◆ Work task
Could you output all of the records below exactly as they appear?

◆ Exercise materials
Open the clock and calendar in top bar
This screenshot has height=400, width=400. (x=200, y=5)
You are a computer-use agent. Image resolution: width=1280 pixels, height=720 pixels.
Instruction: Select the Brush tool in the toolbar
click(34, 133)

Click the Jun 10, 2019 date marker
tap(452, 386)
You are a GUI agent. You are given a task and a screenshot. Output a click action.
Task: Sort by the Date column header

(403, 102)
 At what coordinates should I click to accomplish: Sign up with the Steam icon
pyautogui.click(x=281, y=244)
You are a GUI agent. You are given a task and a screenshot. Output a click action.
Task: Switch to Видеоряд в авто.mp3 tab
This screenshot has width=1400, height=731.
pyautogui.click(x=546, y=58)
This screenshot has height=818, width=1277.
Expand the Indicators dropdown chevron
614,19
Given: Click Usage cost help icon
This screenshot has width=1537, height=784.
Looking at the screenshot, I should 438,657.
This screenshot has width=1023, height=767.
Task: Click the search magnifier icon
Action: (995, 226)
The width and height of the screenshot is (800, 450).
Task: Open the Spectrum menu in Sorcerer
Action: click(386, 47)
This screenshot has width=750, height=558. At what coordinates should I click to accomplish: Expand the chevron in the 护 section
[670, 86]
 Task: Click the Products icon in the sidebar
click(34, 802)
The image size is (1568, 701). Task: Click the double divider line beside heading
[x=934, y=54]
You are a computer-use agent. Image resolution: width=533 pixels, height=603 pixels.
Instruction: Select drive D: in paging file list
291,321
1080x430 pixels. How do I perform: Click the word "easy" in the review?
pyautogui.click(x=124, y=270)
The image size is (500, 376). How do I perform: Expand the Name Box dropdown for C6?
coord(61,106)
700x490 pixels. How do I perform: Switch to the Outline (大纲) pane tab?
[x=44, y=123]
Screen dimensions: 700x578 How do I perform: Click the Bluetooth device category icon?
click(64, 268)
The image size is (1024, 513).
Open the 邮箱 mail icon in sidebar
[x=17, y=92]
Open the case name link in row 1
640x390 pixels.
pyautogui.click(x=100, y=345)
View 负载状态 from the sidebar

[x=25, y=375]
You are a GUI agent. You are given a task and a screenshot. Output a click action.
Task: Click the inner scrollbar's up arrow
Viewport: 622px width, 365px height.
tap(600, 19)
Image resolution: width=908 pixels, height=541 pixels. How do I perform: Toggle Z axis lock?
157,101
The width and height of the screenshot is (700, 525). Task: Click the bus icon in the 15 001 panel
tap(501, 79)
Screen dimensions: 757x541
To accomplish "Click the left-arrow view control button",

◆ Solution for this exercise
Open the clock and calendar in top bar
This screenshot has height=400, width=400. (x=200, y=5)
You are a computer-use agent. Image resolution: width=1280 pixels, height=720 pixels.
Instruction: Select the Brush tool in the toolbar
click(34, 133)

Click the Jun 10, 2019 date marker
tap(452, 386)
You are a GUI agent. You are given a task and a screenshot. Output a click action.
Task: Sort by the Date column header

(403, 102)
 At what coordinates should I click to accomplish: Sign up with the Steam icon
pyautogui.click(x=281, y=244)
You are a GUI agent. You are given a task and a screenshot. Output a click action.
Task: Switch to Видеоряд в авто.mp3 tab
This screenshot has width=1400, height=731.
pyautogui.click(x=546, y=58)
This screenshot has height=818, width=1277.
Expand the Indicators dropdown chevron
614,19
Given: Click Usage cost help icon
This screenshot has width=1537, height=784.
Looking at the screenshot, I should 438,657.
This screenshot has width=1023, height=767.
Task: Click the search magnifier icon
Action: (995, 226)
The width and height of the screenshot is (800, 450).
Task: Open the Spectrum menu in Sorcerer
Action: click(386, 47)
This screenshot has width=750, height=558. At what coordinates should I click to accomplish: Expand the chevron in the 护 section
[670, 86]
 Task: Click the Products icon in the sidebar
click(34, 802)
The image size is (1568, 701). Task: Click the double divider line beside heading
[x=934, y=54]
You are a computer-use agent. Image resolution: width=533 pixels, height=603 pixels.
Instruction: Select drive D: in paging file list
291,321
1080x430 pixels. How do I perform: Click the word "easy" in the review?
pyautogui.click(x=124, y=270)
The image size is (500, 376). How do I perform: Expand the Name Box dropdown for C6?
coord(61,106)
700x490 pixels. How do I perform: Switch to the Outline (大纲) pane tab?
[x=44, y=123]
Screen dimensions: 700x578 How do I perform: Click the Bluetooth device category icon?
click(64, 268)
The image size is (1024, 513).
Open the 邮箱 mail icon in sidebar
[x=17, y=92]
Open the case name link in row 1
640x390 pixels.
pyautogui.click(x=100, y=345)
View 负载状态 from the sidebar

[x=25, y=375]
You are a GUI agent. You are given a task and a screenshot. Output a click action.
Task: Click the inner scrollbar's up arrow
Viewport: 622px width, 365px height.
tap(600, 19)
Image resolution: width=908 pixels, height=541 pixels. How do I perform: Toggle Z axis lock?
157,101
The width and height of the screenshot is (700, 525). Task: Click the bus icon in the 15 001 panel
tap(501, 79)
Screen dimensions: 757x541
To accomplish "Click the left-arrow view control button",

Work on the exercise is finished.